新参者は訊き返した。「クシナダって、ダレ?」
「お前の妻だろうが」伊勢は苛立った声を張り上げた。
「ああ……そ、か」
「まあ、な……スサだもんな」
「ううむ……伊勢君、いいんじゃない?」
「うん……いいよ、訊かなくて」神たちは早々に諦めの言葉を口にした。
「たく」伊勢は依代の顔ではにこにこしながら、裏のチャネルでは荒くため息をついた。何度目のため息かも不明だった。
「君は、神の仲間なんだね?」地球が確認する。
「うん」新参者は大きく肯定する。
「じゃあ、神たちと私との対話を取り持ってくれる?」
「うん」新参者は大きく了承した後「タイワってナニ?」と質問した。
「こいつ、大丈夫なのかよ」古参者が疑念を抱く。
「言葉を交わすことだよ。
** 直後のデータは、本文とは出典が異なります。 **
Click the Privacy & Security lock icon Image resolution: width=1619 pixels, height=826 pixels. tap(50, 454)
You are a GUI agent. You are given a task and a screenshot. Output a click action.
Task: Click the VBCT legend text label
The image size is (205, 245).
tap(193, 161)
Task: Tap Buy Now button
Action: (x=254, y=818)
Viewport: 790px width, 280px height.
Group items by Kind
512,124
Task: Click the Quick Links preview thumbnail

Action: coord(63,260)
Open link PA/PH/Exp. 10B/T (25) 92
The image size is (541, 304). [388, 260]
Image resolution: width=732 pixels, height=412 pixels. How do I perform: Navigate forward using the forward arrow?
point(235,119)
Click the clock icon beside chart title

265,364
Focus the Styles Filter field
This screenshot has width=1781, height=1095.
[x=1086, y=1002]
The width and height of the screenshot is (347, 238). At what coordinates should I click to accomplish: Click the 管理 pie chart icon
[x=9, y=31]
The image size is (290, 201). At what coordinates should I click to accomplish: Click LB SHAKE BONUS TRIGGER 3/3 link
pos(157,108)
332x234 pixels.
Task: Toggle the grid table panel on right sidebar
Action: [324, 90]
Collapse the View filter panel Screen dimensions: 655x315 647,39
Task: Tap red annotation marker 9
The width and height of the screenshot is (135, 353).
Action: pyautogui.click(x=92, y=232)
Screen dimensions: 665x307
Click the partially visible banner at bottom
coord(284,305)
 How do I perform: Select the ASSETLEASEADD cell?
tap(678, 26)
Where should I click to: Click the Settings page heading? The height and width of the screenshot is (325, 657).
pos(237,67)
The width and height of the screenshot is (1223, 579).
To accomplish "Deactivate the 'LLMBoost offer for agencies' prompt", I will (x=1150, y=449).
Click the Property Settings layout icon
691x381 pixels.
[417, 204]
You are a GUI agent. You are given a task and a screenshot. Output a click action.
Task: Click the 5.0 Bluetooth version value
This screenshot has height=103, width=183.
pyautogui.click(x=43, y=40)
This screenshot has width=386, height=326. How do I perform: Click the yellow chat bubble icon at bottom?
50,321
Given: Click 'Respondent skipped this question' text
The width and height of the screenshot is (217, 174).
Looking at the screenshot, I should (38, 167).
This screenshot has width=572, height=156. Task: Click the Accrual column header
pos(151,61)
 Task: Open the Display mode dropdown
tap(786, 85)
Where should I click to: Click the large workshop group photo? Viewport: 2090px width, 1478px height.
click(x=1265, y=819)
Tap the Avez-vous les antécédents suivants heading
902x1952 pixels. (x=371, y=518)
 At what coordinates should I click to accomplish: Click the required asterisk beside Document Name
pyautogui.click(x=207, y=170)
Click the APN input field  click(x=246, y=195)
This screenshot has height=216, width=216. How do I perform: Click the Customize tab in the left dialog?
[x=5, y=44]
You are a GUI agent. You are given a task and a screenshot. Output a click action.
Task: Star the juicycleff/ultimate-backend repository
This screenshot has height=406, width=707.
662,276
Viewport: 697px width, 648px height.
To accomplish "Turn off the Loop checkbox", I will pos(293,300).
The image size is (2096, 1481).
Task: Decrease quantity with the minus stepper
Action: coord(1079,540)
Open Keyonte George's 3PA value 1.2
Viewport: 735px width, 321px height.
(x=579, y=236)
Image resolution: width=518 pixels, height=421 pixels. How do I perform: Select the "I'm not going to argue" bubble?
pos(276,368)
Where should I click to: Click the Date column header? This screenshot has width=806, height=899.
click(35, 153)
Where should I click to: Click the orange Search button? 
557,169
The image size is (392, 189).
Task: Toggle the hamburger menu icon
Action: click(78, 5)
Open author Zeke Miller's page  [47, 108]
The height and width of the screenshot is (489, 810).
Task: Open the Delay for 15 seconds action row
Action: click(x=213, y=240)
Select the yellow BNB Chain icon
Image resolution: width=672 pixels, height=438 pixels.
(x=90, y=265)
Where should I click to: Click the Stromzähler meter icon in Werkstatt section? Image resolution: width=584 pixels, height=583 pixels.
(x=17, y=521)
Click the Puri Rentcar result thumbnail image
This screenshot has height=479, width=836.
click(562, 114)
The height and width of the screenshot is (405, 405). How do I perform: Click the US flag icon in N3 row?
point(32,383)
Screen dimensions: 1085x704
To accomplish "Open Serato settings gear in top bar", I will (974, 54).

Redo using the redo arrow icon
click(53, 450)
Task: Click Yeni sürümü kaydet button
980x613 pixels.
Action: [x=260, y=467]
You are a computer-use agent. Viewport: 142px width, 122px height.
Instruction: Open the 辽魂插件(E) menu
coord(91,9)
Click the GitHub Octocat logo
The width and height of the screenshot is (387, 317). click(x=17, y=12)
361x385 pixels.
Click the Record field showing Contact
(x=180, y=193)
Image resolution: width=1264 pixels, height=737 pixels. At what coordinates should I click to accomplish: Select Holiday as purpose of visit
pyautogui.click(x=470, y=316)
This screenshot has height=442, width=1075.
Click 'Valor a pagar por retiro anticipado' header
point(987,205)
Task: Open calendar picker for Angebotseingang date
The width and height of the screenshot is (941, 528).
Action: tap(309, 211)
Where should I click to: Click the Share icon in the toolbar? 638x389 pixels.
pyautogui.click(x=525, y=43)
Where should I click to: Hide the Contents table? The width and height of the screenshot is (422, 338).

私が言うことは神たちに聞えてるといったけど、もし掠れて聞えなくなった時は、何て言ったか教えてあげて。そして私には神たちの言うことが聞えないから、君がそれを私に教えて」地球は親切な説明をした。
「わかった」新参者は理解を示した。
「幼稚園みたいだな」古参者は毒づく。
「くそ……確かにそうだが」
「あいつに言われたくねえ。頼むぞ、スサ」神たちは再び口惜しがった。
「じゃあまず、私から神たちに訊きたい」地球が切り出した。
神たちは、はっと威儀を正し、文字通り天地開闢以来初となる地球からの直接的な質問を待った。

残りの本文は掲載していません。